Article 432-11 il s’agit pour cette personne de solliciter ou d’agréer, à tout moment, directement ou indirectement, un avantage pour elle ou pour autrui (cf. infraction de corruption).
2) Trafic d’influence passif.
Article 433-1 : consiste de la part d’un particulier :
– à proposer, à tout moment, un avantage à une personne exerçant une fonction publique, pour elle ou pour autrui.
- ou bien, de céder à la personne publique qui a cédé à l’avantage/sollicitation précité.
- Finalité des actes.
- Trafic d’influence passif.
On constate que les actes constitutifs d’une telle infraction tombent sous le coup de la loi pénale. Article 432-11 : lorsque la personne publique aura sollicité ou agrée cet avantage pour abuser de son influence réelle ou supposée, en vue de faire obtenir, d’une autorité ou d’une administration publique, des distinctions, emplois, marchés ou tout autres décisions favorables.
2) Trafic d’influence actif.
Article 433-1 : réprime la proposition du particulier, ou le fait, pour lui, de céder aux sollicitations de l’agent public, pour que ce dernier abuse de son influence dans les mêmes conditions que le trafic d’influence passif.
- Caractéristiques de la finalité.
La finalité est d’exercer un abus d’influence, en vue d’obtenir une faveur trafiqué e
1) Abus d’influence.
- a) Notion d’abus d’influence.
Il s’agit pour la personne incriminée d’exercer un abus d’influence réel ou supposé. L’agent public ne se place pas dans le cadre de sa fonction (différent de la corruption), mais se place en dehors de ses limites. Il joue alors un rôle d’intermédiaire, révélé par le fait qu’il va tenter d’exercer une influence.
Arrêt de la Chambre criminelle de la Cour de cassation du 1er octobre 1984 :
– décrit l’auteur de cette abus d’influence : personne qui est considérée ou se présente comme un intermédiaire, dont l’influence peut permettre l’obtention d’une certaine faveur
– précise que la personne publique use ou abuse du crédit qu’elle possède ou croit posséder, du fait de sa position dans la fonction publique, des relations professionnelles ou personnelles qu’elle a pu nouer en raison de sa position, des liens qu’elle a pu établir avec d’autres fonctionnaires.
- b) Distinction abus d’influence/infraction de corruption.

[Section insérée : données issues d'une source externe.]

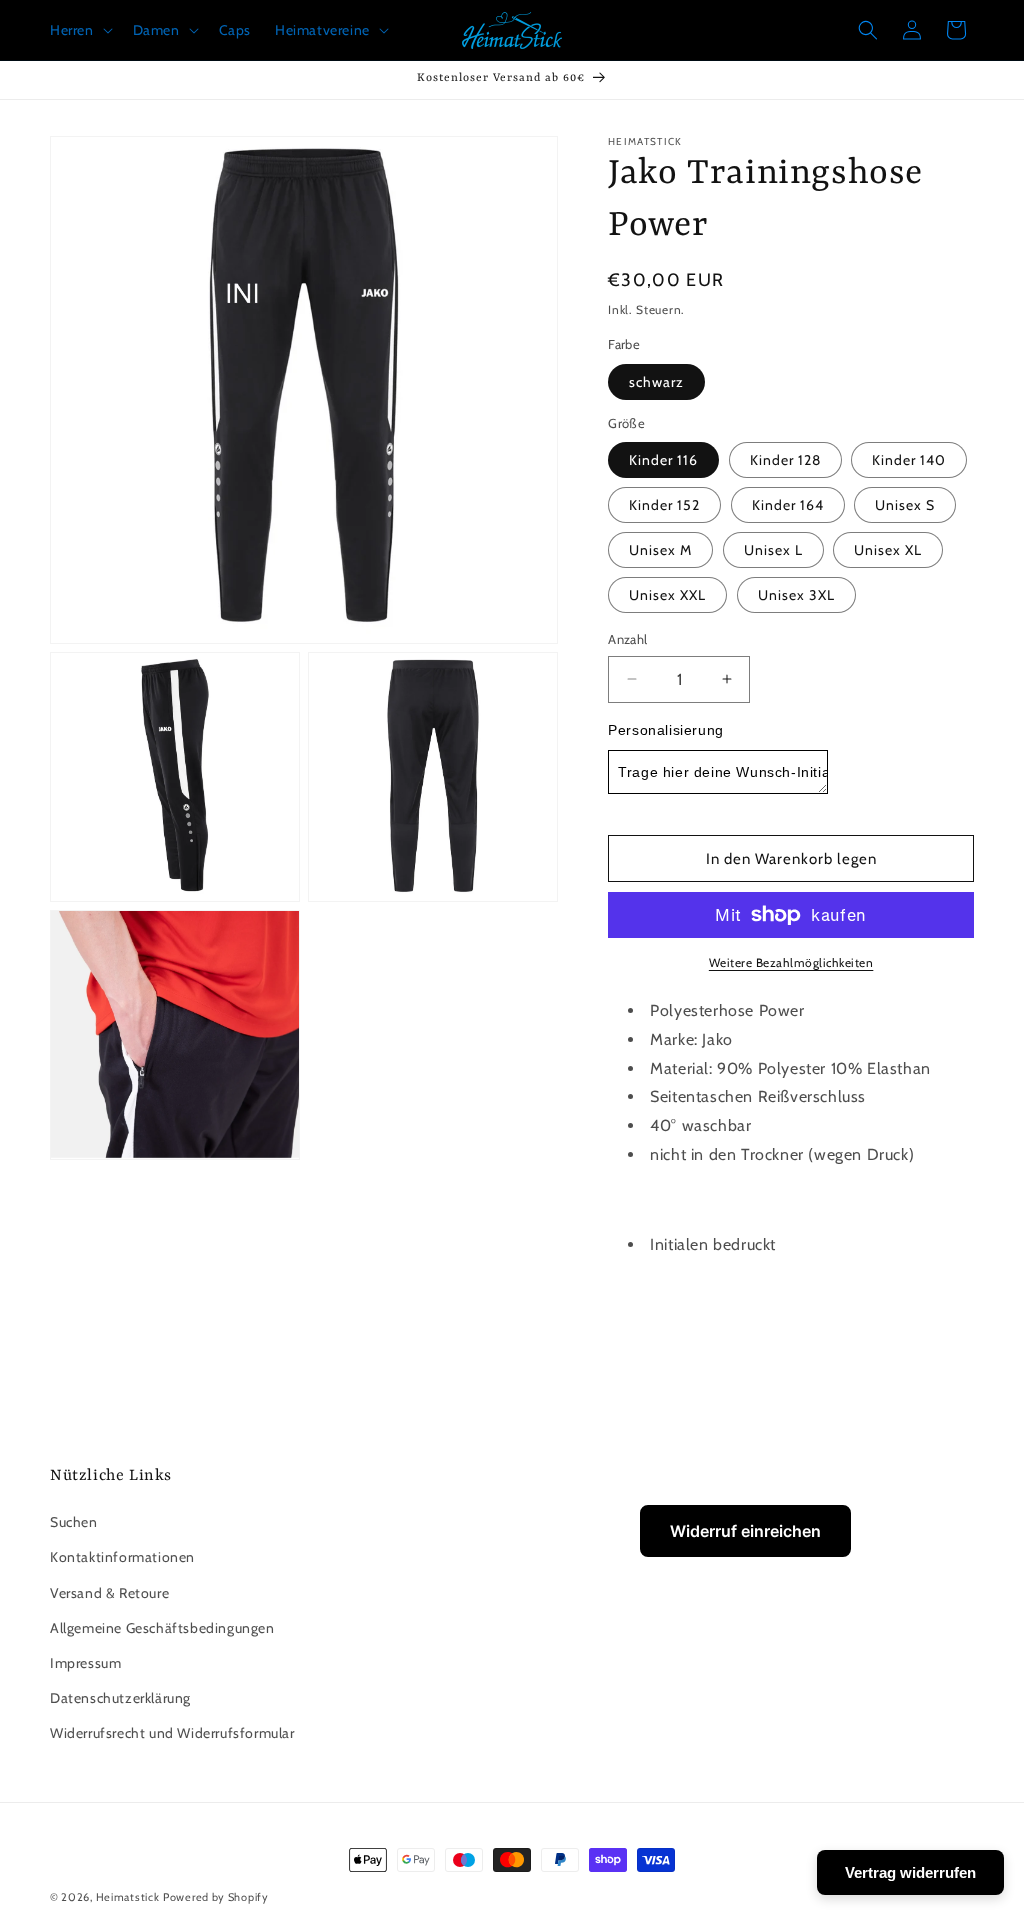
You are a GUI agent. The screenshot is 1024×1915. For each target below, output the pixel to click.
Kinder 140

En pratique, il est difficile de distinguer l’infraction de corruption lorsque la personne publique exerce un acte facilité par sa fonction/trafic d’influence –> peut conduire à une relative difficulté de qualification par le juge.
Illustration :
– arrêt de la Chambre criminelle de la Cour de cassation du 6 juin 1989 : directeur régional du service de la garantie. Or, il avait sollicité d’un bijoutier un versement d’une certaine somme d’argent, en lui faisant miroiter qu’il interviendrait en sa faveur afin que des procès-verbaux qui étaient intervenus à son encontre n’aient pas de suites pénales. Or, il n’appartient pas à un directeur régional d’opérer le classement de procès-verbaux, de telle sorte qu’on pouvait se demander s’il s’agissait d’une corruption par un acte facilité par les fonctions ou d’un trafic. Les 1ers juges avaient opté pour la question d’une infraction de corruption : s’il n’avait pas la possibilité de classer les procès-verbaux, il pouvait profiter de ses fonctions pour l’obtenir. La Cour d’appel procède à une requalification : trafic d’influence passif, le directeur régional s’étant placé hors de ses fonctions. La Chambre criminelle approuve la Cour d’appel d’avoir substitué la qualification.

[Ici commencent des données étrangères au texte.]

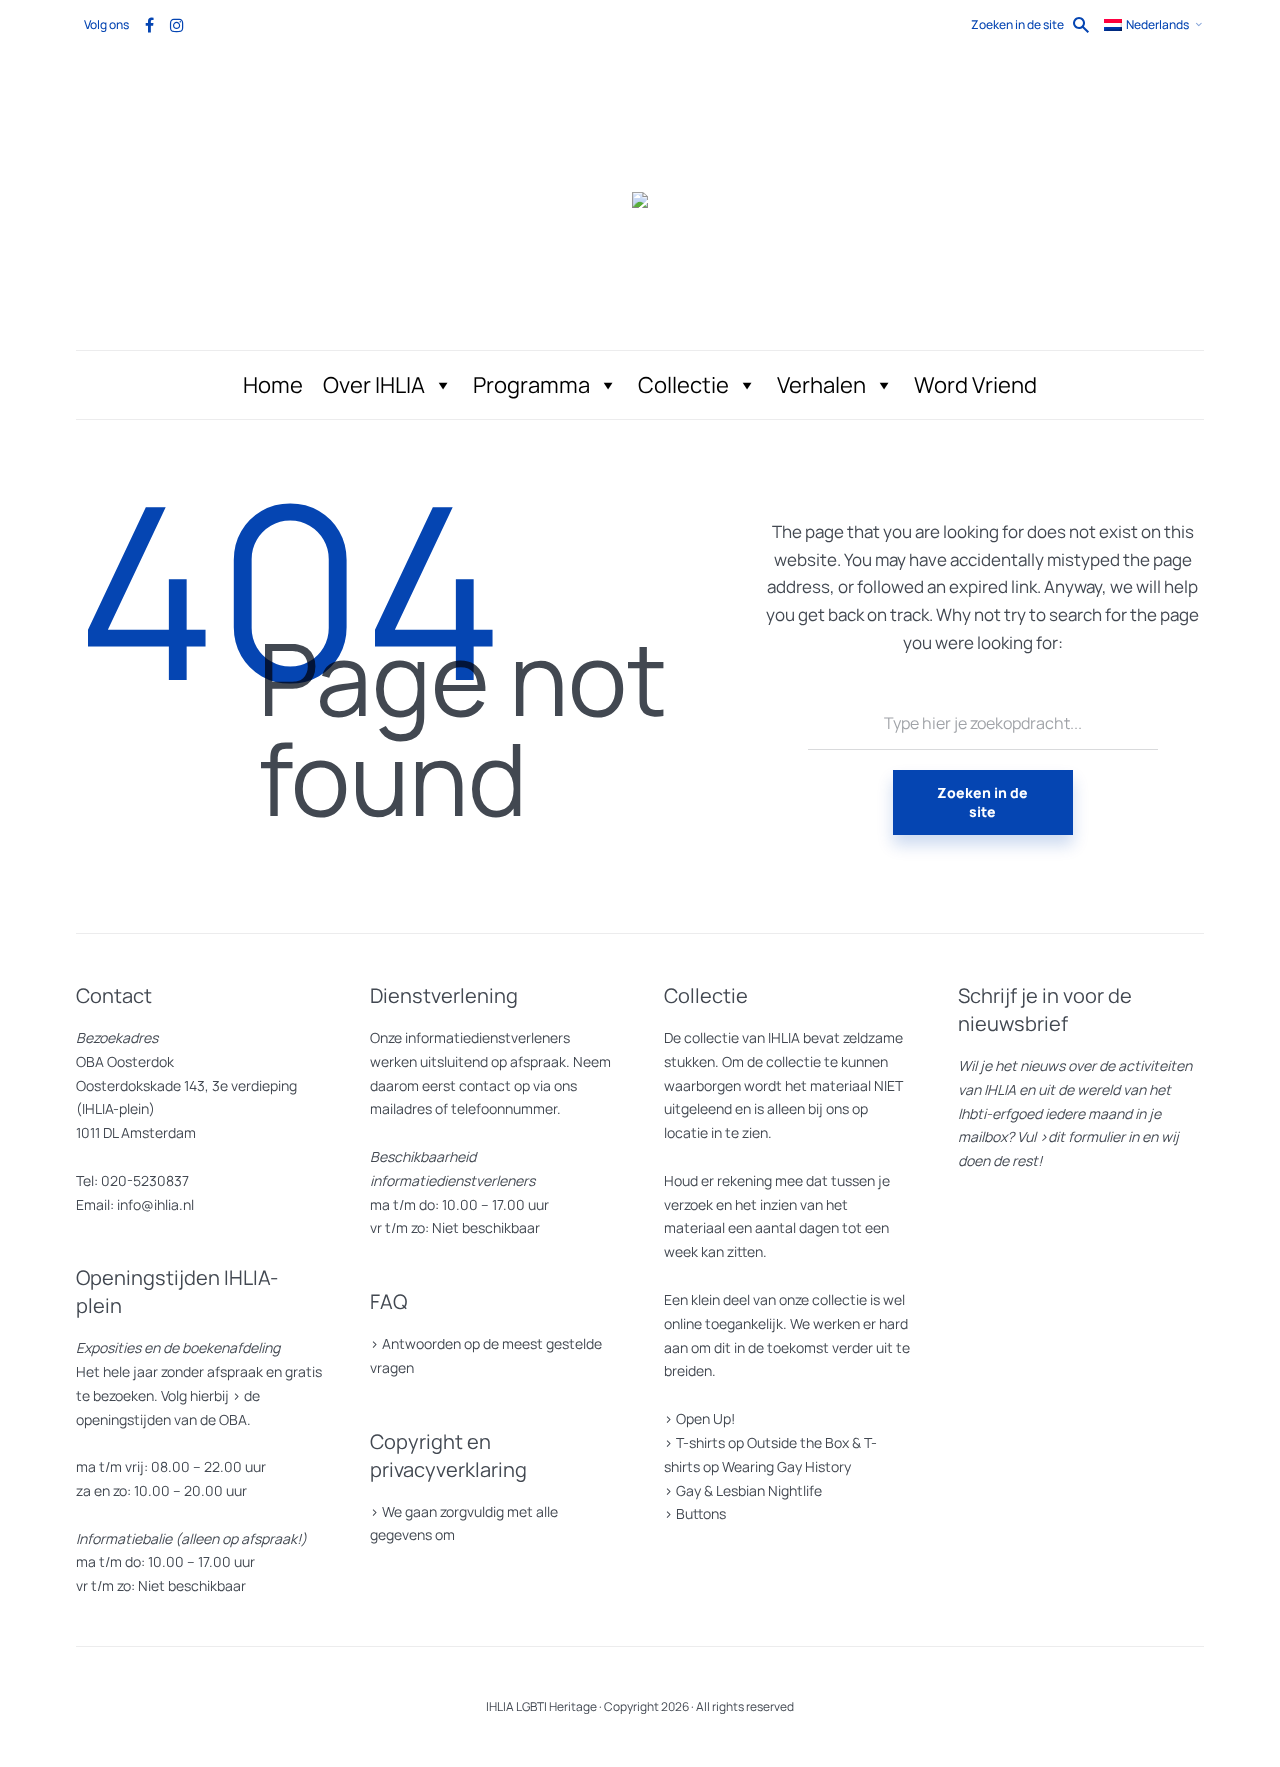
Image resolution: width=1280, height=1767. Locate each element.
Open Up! (705, 1418)
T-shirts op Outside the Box (762, 1442)
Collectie (683, 385)
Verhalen (821, 385)
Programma (531, 385)
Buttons (701, 1513)
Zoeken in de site (982, 801)
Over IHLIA (374, 385)
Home (273, 385)
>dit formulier (1082, 1136)
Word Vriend (975, 385)
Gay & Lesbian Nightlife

– arrêt de la Chambre criminelle de la Cour de cassation du 7 juin 2000 : interprète en langue turc, inscrite sur la liste des experts d’une Cour d’appel (relevant ainsi de l’article 432-11) avait sollicité des sommes d’argent, pour intervenir auprès des autorités administratives, en vue de pouvoir obtenir la libération de ressortissants turcs maintenus en situation d’attente pour cause de situation irrégulière. Trafic d’influence passif, cet interprète étant sorti de sa fonction en voulant ainsi intervenir et exercer une influence à l’égard de l’autorité administrative.
2) Faveur trafiquée.
La personne publique qui exerce un trafic d’influence agit, « en abusant de son influence, en vue d’obtenir d’une autorité ou d’une administration publique ….. ».
- a) Destinataires.
Celle auprès de laquelle la personne publique exerce son influence, celle dont la faveur est attendue est une autorité ou administration, qui sont, selon la jurisprudence ancienne, françaises (arrêt de la Cour d’appel de Paris du 15 février 1941 fixe cette jurisprudence).
- b) Nature de la faveur.
Enumérée limitativement : « distinctions, emplois, marché ou tout autre décision favorable » :
– « distinctions » : entendues traditionnellement : médaille, récompenses, recommandations.
- « emploi » : Interprété comme désignant :
- les postes intégrés dans la hiérarchie administrative ou
- ceux au sein d’un ensemble placé sous le contrôle de la personne
– « marché » : doit s’entendre comme les conventions conclues avec l’autorité publique ou des administrations placées sous le contrôle des administrations ou autorités publiques. Arrêt de la Chambre criminelle de la Cour de cassation du 9 novembre 1995 : le maire de commune, qui était par ailleurs conseiller général avait obtenu d’une entreprise qu’elle mette gratuitement à sa disposition des autocars afin de faire venir des militants d’un partie politique, en s’engageant, en contrepartie, à favoriser le trafic des transports, en usant notamment de son influence auprès de la Commission des transports du Conseil Général.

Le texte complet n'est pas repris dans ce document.